Die Finanzmärkte hatten bis vor kurzem noch mit einer weiteren Zinssenkung in diesem Jahr gerechnet, doch in den letzten Tagen haben sie nun damit begonnen, zwei Zinssenkungen einzupreisen. Dies ist teilweise auf die Turbulenzen auf den französischen Anleihemärkten zurückzuführen, die auf die Entscheidung von Präsident Emmanuel Macron zurückzuführen sind, für Ende des Monats vorgezogene Parlamentswahlen auszurufen.

Die Inflation, die im vergangenen Monat von 2,4 Prozent im April auf 2,6 Prozent gestiegen ist, wird den Umfragemedianen zufolge das EZB-Ziel von zwei Prozent erst im zweiten Quartal 2025 erreichen.

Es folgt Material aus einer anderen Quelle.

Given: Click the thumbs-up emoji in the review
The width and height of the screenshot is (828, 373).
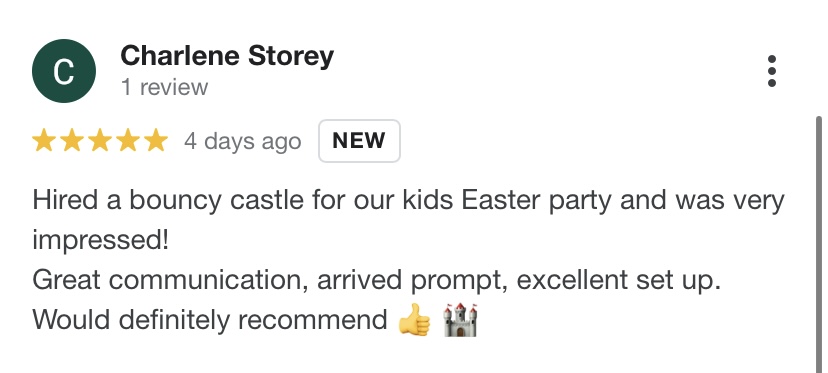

Das ist etwas optimistischer als die jüngsten EZB-Projektionen, die eine Inflation von über zwei Prozent bis mindestens 2026 voraussagen.

Zudem könnten weniger Zinssenkungen seitens der US-Notenbank (aktuell wird mit höchstens zwei oder möglicherweise nur einer Zinssenkung in diesem Jahr gerechnet) zu einer weiteren Abschwächung des Euros führen, der gegenüber dem US-Dollar im Jahresverlauf um fast 3% nachgegeben hat. Dies könnte zu einer unerwünschten importierten Inflation führen.

Eine Mehrheit von fast 90 Prozent der Ökonomen (36 von 41) sagte, dass die Risiken eher in Richtung weniger als in Richtung mehr Zinssenkungen der EZB in diesem Jahr tendieren.

„Wir haben (dieses Jahr) zwei Zinssenkungen, aber es könnte auch nur eine sein. Wenn es für die Fed einen triftigen Grund gibt, die Zinsen nicht zu senken, dann kann das vielleicht auch Auswirkungen auf den politischen Spielraum der EZB haben“, sagte Elwin de Groot, Leiter der Makrostrategie bei der Rabobank.

Unterdessen wird die Wirtschaft der Eurozone, die im letzten Quartal um 0,3 Prozent gewachsen ist, in diesem Jahr im Schnitt um 0,7 Prozent und im nächsten Jahr um 1,4 Prozent wachsen, was im Vergleich zur letzten Umfrage weitgehend unverändert bleibt.

(Weitere Artikel aus der weltweiten Wirtschaftsumfrage von Reuters:)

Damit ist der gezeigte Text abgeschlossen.